WHAT IS BEING ASKED: Go to the line that contains "The height and width of the screenshot is (397, 980)." in the records below and repeat it, and each line after it, exactly through the end, omitting pictures.

SOURCE MATERIAL:
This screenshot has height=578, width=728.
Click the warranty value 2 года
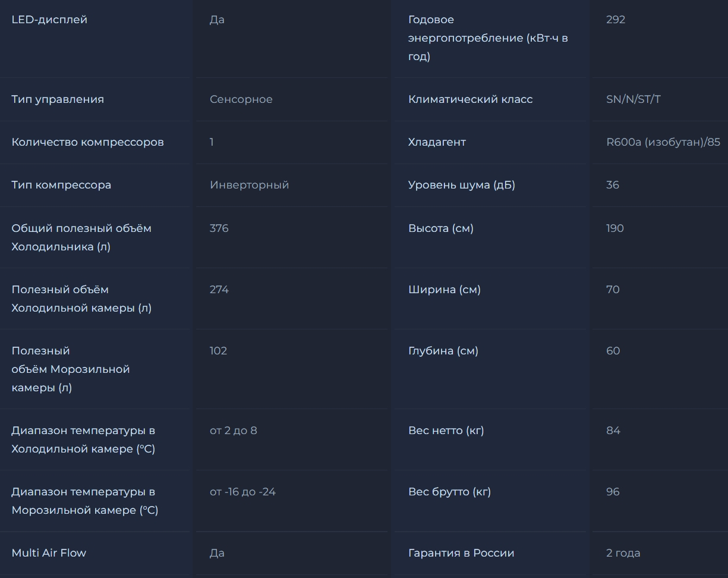point(623,553)
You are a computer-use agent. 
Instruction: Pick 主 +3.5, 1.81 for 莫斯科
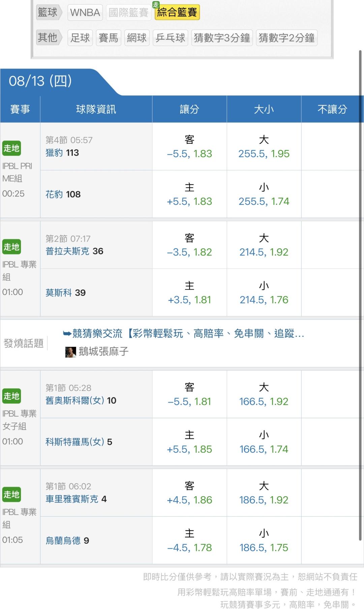189,293
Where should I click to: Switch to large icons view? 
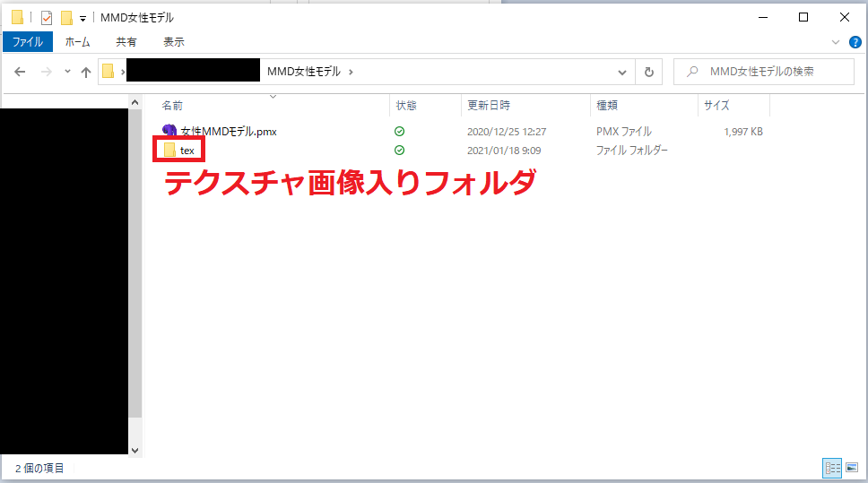coord(851,468)
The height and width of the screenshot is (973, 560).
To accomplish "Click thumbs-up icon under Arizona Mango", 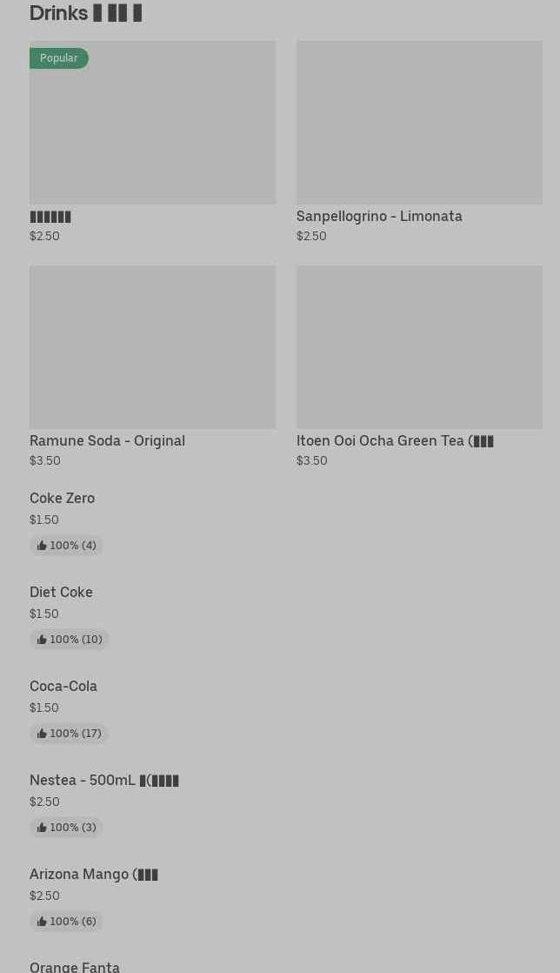I will click(x=42, y=922).
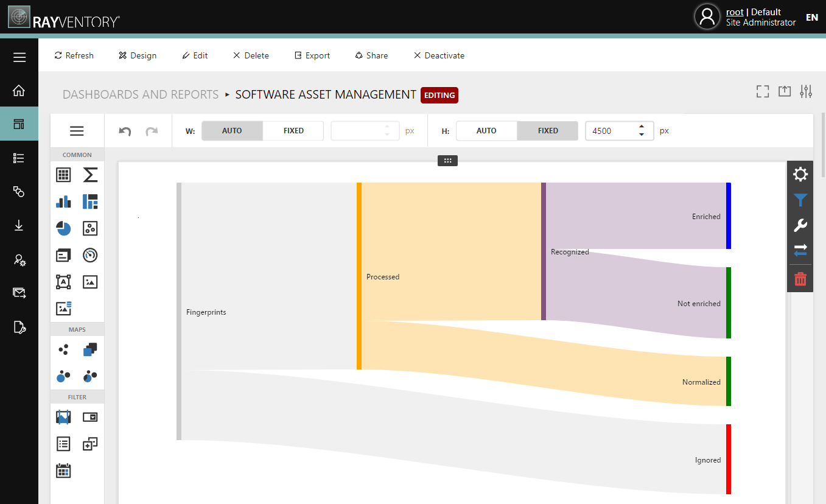Open the blue funnel filter options
The height and width of the screenshot is (504, 826).
click(800, 200)
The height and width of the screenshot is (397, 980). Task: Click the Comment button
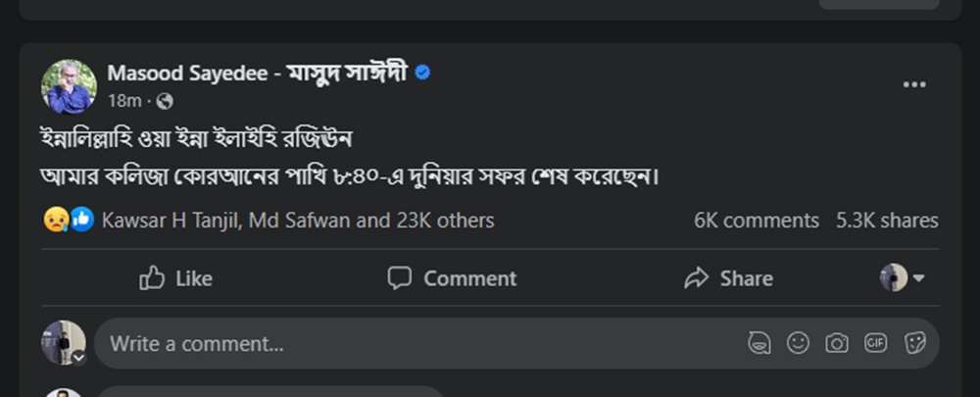452,278
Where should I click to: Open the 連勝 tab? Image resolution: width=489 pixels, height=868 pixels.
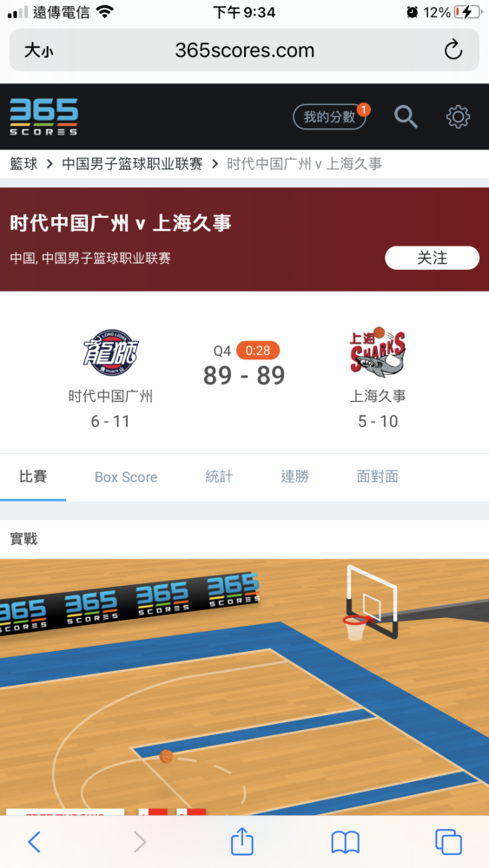pos(294,477)
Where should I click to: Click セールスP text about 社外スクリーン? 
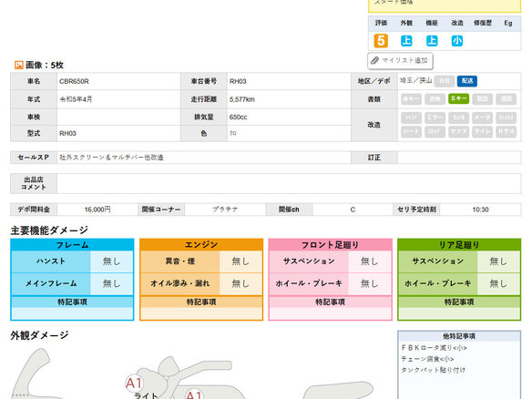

WRITTEN REPLY:
The height and width of the screenshot is (397, 980). Task: Click the Comment button
452,278
Where should I click to: Open the 連勝 tab? Image resolution: width=489 pixels, height=868 pixels.
pos(294,477)
Where should I click to: Click セールスP text about 社外スクリーン? 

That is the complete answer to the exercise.